The Federal Emergency Management Agency is expected to reimburse the city about $135,000 for money spend cleaning up after the Februrary blizzard.
CHICOPEE — A series of snowstorms in February and March meant the city spent more than $536,000 in plowing, sanding and salting expenses this past winter.
City officials always deficit spend for snow and ice removal, which is allowed by state law, and then later use money left over from the previous year’s budget, called free cash, or funds from the stabilization account to balance the budget at the end of the winter.
This week the 13-member City Council voted unanimously to use some of the free cash to fund the $536,197 bill for overtime, supplies and hiring private contractors.
“The February storm was declared an emergency and we will be getting about $130,000 back for it,” said City Councilor Jean J. Croteau Jr.
The Feb. 8 blizzard dumped about 18 inches of snow between the afternoon and overnight in Chicopee.

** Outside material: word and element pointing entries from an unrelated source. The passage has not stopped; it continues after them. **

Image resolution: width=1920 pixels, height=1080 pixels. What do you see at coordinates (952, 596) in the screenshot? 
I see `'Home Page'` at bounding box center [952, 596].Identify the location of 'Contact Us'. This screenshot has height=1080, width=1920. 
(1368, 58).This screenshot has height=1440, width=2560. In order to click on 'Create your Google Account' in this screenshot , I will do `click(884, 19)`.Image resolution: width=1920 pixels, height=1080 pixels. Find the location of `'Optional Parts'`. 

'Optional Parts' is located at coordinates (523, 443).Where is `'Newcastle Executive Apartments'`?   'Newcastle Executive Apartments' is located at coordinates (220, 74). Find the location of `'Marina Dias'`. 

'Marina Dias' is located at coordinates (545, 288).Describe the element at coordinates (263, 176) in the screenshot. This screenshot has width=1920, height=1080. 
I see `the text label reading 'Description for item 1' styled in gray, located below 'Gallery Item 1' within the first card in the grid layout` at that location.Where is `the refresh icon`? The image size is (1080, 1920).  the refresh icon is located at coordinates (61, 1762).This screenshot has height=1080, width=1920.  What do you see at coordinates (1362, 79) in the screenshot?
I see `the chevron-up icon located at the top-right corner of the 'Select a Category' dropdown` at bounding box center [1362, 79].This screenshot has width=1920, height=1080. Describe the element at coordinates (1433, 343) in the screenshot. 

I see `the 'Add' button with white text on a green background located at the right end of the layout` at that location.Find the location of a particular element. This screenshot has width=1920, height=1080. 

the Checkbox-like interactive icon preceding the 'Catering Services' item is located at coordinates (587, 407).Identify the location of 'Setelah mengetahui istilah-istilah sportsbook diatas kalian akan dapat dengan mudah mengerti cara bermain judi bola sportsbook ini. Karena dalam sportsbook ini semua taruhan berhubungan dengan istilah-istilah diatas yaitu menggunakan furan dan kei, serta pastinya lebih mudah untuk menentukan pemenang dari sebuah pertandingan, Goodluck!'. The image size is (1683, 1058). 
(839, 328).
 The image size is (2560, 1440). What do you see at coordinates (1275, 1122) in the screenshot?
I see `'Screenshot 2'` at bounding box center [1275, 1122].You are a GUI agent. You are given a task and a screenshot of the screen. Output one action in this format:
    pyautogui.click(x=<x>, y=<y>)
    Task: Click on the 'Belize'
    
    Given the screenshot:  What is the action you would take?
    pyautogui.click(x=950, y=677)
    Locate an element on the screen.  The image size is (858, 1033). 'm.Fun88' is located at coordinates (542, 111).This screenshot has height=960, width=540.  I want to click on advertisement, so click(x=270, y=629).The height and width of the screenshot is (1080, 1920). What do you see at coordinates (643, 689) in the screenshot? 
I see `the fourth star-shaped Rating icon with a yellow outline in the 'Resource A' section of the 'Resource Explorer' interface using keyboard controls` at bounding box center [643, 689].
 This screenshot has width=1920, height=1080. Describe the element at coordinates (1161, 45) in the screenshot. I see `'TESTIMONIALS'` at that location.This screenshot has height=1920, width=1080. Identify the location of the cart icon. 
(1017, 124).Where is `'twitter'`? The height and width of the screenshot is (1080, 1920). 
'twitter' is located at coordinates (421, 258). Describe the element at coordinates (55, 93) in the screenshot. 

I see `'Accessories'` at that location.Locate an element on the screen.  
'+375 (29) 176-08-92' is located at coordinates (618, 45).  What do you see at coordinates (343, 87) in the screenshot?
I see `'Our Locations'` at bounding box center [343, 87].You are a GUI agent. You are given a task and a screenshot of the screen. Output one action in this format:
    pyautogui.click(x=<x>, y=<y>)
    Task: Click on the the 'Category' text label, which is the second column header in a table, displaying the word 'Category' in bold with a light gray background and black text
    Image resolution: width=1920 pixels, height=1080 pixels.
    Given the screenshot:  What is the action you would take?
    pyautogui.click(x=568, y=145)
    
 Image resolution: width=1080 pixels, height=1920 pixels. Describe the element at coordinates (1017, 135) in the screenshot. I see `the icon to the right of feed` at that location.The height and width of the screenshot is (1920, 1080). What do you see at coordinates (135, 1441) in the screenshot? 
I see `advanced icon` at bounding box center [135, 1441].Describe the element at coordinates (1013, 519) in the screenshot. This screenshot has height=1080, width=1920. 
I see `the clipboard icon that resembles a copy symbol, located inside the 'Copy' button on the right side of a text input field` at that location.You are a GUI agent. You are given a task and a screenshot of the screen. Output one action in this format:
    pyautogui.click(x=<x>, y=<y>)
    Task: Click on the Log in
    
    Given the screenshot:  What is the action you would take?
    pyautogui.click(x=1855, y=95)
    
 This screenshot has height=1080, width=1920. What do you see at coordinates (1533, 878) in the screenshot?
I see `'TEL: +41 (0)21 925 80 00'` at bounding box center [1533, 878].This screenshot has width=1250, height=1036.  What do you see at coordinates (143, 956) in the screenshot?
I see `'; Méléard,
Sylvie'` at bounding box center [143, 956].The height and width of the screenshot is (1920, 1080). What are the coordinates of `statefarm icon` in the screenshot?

Later the Federal Emergency Management Agency declared the storm a disaster and pledged to reimburse Western Massachusetts towns and cities 75 percent of their costs of cleaning up afterward, Mayor Michael D. Bissonnette said.
That will mean the city will get about $135,000 reimbursed. It typically takes the agency a year or more to reimburse the money.
Although the city does deficit spend, it does not mean that private contractors who were hired to plow and employees who worked overtime have not been paid, City Councilor James K. Tillotson said.
“The snow plowers were paid from unencumbered funds,” he said, explaining the $536,000 will now be returned to the unencumbered funds account.
In the previous fiscal year, the city spent more than $6.7 million in storm cleanup mostly due to the historic October 2011 snowstorm where heavy wet snow brought down hundreds of trees and power lines. The storm was declared a national disaster and most of the money was reimbursed with state and federal funds.
The city spent about $1 million on snow removal in the 2010-2011 winter season, which brought an unusually large amount of snow. In the previous year it spent about $451,000.